Selection:
## Begin

The goal of these unities was tied to “la vraisemblance”: the belief that onstage action should be believable. Respecting the unities meant limiting the amount audiences were asked to suspend their disbelief. This could even extend to things like soliloquies, in which a character speaks at length alone onstage, often to an audience, and characters were often given onstage confidants to avoid breaking the fourth wall.

These rules were strict. The Académie française — the official authority on the French language — even evaluated Corneille’s Le Cid on whether it met these rules of good drama, setting off major debates and personal attacks within the literary community. But while these debates were raging, another form of comedy was making its mark in France: commedia dell’arte, an improvisational and highly physical form of comedy from Italy originating in the 15th century. Beginning in the 16th century, troupes of commedia actors traveled across Europe, and by 1662 Molière himself shared the Palais-Royale theater with Italian commedia actors and learned from them.

A painting of a 17th century commedia troupe, including a woman without a mask in a white dress and a man in red wearing a mask with a pointed chin
A troupe of commedia performers, some masked (Source: Tut’Zanni Theatre Company)

Commedia dell’arte is characterized by improvised dialogue and significant physical and slapstick humor. There are also stock character types: The zanni were the servants whose wily actions help clean up the messes of their masters — Columbina was a female zanni. On the opposite end of the social spectrum, the innamorati were the young lovers of the upper class whose marriage plot is usually central to the play. Pantalone is a rich, retired womanizer, comically old, miserly, and foolish. Il Dottore is a parody of the learned, pompous academic. Other than the fresh faced innamorati, all comic characters in commedia were masked.

## End

(Rows from a dataset)
## Begin

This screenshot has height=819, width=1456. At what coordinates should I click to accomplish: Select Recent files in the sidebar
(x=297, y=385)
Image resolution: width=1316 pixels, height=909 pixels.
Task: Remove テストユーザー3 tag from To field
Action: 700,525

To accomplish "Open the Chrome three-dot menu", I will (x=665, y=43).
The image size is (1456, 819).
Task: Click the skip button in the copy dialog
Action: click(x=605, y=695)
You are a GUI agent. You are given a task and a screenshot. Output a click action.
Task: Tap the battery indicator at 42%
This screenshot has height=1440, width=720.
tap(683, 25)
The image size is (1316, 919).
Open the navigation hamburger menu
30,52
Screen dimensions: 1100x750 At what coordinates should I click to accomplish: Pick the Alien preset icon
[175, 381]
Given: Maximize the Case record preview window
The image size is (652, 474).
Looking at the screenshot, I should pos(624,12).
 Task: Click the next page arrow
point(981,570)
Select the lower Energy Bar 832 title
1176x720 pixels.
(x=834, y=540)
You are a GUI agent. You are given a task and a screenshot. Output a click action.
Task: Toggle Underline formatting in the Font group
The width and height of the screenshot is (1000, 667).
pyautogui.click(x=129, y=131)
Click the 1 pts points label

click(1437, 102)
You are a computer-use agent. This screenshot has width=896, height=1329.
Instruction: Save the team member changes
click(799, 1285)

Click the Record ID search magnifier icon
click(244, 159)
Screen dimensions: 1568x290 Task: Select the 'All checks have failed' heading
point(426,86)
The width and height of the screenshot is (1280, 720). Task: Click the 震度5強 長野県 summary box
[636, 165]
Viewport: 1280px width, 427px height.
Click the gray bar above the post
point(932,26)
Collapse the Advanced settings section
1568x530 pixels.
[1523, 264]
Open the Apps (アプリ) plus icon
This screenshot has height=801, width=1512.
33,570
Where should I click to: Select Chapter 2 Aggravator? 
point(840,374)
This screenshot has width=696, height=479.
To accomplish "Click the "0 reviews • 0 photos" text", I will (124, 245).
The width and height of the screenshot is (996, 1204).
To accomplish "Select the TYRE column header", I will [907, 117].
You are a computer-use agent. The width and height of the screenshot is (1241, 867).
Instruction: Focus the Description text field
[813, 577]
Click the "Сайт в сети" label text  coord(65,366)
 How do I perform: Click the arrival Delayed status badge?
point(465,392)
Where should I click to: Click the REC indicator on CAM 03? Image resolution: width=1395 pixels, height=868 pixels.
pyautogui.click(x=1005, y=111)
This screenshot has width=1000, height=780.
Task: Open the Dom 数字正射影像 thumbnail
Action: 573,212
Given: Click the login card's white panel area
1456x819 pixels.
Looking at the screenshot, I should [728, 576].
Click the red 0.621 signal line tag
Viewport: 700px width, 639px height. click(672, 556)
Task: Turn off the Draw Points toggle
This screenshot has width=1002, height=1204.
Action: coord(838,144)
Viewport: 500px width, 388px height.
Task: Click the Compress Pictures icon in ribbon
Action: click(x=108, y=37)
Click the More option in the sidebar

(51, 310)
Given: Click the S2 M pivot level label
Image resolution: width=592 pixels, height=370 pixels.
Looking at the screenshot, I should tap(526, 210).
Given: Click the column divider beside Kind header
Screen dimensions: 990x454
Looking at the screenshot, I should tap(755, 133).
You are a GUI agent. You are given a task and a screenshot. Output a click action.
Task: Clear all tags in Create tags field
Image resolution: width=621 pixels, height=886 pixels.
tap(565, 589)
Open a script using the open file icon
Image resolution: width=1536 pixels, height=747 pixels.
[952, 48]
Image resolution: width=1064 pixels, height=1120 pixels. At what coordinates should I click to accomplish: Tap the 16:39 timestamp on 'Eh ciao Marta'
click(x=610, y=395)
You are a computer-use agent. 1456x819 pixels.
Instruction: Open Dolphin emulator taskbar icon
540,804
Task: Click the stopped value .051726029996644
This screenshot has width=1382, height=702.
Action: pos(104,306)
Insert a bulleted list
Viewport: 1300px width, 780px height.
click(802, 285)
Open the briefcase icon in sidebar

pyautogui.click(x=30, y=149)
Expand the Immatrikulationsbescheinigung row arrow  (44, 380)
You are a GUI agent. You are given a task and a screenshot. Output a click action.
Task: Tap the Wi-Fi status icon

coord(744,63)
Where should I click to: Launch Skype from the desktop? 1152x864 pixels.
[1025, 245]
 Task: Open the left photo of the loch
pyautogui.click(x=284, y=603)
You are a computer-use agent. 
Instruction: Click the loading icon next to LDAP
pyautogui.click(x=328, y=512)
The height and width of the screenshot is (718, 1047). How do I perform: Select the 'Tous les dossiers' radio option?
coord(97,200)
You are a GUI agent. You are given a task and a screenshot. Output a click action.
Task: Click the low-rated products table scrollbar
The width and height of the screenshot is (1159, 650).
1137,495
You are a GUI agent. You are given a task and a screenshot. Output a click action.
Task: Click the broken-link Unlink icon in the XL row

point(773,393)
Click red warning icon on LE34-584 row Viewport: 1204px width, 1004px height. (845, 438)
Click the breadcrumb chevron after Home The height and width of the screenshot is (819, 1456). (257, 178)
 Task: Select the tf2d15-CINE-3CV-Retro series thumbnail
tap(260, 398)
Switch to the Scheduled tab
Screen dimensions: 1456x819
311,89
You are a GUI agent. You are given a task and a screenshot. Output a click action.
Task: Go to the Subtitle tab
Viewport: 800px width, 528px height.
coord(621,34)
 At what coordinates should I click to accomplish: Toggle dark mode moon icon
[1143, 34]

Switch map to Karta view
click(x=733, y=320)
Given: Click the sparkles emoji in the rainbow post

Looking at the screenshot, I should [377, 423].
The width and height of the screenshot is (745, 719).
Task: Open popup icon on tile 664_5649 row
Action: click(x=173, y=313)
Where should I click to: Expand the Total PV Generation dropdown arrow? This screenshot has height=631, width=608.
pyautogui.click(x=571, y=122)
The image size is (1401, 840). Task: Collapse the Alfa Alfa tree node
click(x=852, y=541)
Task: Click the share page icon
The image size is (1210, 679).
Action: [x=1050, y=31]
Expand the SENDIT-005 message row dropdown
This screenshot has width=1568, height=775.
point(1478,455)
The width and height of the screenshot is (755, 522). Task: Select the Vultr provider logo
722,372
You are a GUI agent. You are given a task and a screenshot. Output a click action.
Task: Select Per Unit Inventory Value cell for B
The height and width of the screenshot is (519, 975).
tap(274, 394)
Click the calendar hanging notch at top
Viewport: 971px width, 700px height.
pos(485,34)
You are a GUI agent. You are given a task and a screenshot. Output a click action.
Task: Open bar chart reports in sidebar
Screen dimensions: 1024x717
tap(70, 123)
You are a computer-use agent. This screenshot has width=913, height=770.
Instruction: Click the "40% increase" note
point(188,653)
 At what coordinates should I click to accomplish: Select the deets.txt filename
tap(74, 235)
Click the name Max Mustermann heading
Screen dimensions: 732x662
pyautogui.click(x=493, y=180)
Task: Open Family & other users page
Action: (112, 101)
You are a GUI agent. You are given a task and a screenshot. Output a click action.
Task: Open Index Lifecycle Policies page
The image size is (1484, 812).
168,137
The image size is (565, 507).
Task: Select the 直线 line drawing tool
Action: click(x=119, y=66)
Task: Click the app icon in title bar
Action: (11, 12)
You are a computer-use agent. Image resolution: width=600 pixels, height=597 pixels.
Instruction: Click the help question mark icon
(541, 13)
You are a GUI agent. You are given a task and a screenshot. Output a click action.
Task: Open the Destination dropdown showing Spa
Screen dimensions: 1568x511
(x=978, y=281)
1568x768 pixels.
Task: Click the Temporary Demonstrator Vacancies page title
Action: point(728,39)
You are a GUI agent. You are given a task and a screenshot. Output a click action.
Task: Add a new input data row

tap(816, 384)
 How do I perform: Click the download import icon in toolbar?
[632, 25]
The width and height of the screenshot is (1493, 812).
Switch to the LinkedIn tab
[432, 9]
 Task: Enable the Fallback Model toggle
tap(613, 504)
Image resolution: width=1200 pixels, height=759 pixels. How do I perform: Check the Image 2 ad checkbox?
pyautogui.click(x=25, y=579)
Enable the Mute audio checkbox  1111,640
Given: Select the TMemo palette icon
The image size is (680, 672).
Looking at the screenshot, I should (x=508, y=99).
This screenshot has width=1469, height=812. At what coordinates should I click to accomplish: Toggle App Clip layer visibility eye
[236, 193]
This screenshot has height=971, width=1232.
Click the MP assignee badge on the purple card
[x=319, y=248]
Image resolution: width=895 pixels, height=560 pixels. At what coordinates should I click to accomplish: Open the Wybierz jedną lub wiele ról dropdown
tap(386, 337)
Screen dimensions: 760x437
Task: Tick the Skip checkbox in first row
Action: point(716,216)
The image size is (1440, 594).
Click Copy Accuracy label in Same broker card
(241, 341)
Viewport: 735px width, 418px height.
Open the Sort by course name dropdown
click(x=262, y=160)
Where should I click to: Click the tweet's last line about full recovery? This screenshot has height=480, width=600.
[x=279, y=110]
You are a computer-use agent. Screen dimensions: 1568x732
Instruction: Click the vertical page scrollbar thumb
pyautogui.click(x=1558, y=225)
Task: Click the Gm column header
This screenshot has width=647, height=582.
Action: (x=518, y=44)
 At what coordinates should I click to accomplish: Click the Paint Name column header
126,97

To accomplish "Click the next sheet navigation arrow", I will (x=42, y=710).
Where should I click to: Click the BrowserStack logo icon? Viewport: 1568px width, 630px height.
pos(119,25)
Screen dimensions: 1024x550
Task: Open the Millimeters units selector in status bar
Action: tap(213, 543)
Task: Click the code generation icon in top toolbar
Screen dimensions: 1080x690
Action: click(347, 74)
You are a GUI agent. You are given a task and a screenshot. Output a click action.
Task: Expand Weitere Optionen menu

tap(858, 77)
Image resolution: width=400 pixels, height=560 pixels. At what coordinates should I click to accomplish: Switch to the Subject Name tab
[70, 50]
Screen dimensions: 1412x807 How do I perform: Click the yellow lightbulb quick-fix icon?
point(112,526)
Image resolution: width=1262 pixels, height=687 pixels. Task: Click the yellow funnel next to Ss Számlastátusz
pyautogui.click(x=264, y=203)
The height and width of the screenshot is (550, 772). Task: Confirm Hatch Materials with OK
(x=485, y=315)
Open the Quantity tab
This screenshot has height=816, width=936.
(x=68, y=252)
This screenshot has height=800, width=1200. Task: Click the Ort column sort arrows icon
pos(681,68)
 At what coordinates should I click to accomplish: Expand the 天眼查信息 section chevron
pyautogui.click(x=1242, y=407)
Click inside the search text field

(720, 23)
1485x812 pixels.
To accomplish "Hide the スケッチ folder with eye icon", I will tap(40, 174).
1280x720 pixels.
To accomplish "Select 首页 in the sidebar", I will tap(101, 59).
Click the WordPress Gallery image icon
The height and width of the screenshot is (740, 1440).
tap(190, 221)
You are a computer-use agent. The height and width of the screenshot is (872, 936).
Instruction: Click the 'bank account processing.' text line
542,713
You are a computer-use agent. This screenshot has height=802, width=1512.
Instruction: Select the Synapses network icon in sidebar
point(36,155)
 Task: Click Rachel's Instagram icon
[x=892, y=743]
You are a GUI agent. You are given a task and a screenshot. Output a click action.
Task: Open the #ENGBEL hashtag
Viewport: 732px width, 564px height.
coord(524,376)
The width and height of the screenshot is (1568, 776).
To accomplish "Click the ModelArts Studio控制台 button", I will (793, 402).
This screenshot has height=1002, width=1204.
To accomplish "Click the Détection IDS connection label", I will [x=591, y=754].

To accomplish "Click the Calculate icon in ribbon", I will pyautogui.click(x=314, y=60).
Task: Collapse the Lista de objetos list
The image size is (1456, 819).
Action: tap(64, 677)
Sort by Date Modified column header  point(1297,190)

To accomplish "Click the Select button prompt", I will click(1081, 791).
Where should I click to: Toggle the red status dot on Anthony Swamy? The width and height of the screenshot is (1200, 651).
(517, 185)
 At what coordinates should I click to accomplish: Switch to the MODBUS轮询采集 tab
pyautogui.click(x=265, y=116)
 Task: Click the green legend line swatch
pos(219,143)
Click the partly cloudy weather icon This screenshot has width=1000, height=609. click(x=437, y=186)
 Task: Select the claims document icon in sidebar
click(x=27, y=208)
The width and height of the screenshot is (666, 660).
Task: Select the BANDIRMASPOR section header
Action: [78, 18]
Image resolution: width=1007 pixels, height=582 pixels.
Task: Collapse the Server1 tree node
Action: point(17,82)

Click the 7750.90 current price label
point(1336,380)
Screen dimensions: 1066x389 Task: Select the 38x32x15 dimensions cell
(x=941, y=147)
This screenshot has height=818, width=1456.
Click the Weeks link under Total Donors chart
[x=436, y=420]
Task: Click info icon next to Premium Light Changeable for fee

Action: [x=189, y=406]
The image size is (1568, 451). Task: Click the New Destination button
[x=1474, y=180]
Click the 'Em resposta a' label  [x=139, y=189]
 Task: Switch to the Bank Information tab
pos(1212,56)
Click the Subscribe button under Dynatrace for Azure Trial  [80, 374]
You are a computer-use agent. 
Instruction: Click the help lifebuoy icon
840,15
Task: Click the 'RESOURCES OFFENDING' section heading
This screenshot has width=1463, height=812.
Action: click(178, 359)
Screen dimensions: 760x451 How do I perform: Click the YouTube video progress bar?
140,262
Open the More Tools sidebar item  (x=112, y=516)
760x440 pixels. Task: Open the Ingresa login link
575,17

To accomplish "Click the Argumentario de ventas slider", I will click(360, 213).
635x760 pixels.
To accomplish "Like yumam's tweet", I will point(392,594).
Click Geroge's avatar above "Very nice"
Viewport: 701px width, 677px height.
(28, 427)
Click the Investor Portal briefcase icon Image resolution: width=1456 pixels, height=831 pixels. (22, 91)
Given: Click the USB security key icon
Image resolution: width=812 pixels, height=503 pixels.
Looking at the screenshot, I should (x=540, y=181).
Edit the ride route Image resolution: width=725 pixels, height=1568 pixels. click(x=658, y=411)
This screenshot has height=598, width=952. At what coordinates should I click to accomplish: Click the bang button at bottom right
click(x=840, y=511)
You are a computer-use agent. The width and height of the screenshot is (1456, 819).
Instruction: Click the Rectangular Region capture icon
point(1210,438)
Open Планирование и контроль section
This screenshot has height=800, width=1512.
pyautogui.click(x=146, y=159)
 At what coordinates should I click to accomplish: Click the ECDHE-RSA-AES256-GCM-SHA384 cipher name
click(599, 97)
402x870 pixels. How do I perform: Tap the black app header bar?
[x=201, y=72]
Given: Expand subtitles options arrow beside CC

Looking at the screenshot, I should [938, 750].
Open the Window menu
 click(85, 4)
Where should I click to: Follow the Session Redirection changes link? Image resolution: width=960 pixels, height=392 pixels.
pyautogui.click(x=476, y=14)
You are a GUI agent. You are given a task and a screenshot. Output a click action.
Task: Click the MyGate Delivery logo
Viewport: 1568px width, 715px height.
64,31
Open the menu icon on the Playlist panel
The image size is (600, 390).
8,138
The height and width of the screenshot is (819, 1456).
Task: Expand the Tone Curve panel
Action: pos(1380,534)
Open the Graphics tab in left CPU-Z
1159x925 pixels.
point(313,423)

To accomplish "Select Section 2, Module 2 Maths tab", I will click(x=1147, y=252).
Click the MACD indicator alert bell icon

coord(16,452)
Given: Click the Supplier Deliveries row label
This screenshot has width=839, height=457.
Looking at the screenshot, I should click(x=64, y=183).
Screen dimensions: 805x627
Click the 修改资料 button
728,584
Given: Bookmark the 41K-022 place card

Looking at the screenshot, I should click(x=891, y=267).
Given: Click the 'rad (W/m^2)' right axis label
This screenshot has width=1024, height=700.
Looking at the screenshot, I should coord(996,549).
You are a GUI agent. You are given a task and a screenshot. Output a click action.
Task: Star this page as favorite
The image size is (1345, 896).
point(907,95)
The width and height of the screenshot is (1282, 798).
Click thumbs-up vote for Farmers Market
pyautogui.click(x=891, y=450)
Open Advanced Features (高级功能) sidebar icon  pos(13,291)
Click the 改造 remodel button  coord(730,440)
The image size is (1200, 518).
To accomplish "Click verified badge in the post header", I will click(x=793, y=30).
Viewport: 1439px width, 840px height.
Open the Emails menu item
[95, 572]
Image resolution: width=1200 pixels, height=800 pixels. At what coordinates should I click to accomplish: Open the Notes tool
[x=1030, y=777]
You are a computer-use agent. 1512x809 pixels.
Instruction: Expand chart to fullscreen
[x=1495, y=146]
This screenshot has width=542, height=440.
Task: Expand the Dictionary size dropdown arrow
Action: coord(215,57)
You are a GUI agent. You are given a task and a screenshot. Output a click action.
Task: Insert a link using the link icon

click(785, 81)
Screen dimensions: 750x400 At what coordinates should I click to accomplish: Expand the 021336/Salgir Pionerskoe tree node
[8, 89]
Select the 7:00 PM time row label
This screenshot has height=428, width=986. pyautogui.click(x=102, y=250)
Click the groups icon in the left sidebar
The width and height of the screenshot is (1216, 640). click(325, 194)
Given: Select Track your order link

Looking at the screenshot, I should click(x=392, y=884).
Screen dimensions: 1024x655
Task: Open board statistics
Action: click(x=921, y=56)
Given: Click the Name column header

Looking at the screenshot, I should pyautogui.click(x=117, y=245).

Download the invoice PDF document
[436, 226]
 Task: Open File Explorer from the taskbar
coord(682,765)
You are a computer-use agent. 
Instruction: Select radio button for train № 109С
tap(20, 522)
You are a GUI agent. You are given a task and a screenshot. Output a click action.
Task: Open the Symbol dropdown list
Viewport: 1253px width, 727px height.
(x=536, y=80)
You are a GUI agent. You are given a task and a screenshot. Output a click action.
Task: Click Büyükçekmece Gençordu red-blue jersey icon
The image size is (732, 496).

## End

Job A:
Summarize the passage on French dramatic rules and commedia dell’arte in two sentences.
Job B:
Echo the part of the records that opens with the line containing "The image size is (1200, 518)." and closes with the line containing "The width and height of the screenshot is (1216, 640).", both lines included.

Worked answer A:
French drama's unities aimed at believability by limiting how far audiences had to suspend disbelief, and these strict rules led the Académie française to judge Corneille’s Le Cid, setting off major debates and personal attacks. Meanwhile commedia dell’arte, an improvised and highly physical Italian form of comedy with stock characters who were mostly masked, was spread across Europe by traveling troupes, and by 1662 Molière shared the Palais-Royale theater with Italian commedia actors and learned from them.

Worked answer B:
The image size is (1200, 518).
To accomplish "Click verified badge in the post header", I will click(x=793, y=30).
Viewport: 1439px width, 840px height.
Open the Emails menu item
[95, 572]
Image resolution: width=1200 pixels, height=800 pixels. At what coordinates should I click to accomplish: Open the Notes tool
[x=1030, y=777]
You are a computer-use agent. 1512x809 pixels.
Instruction: Expand chart to fullscreen
[x=1495, y=146]
This screenshot has width=542, height=440.
Task: Expand the Dictionary size dropdown arrow
Action: coord(215,57)
You are a GUI agent. You are given a task and a screenshot. Output a click action.
Task: Insert a link using the link icon

click(785, 81)
Screen dimensions: 750x400 At what coordinates should I click to accomplish: Expand the 021336/Salgir Pionerskoe tree node
[8, 89]
Select the 7:00 PM time row label
This screenshot has height=428, width=986. pyautogui.click(x=102, y=250)
Click the groups icon in the left sidebar
The width and height of the screenshot is (1216, 640). click(325, 194)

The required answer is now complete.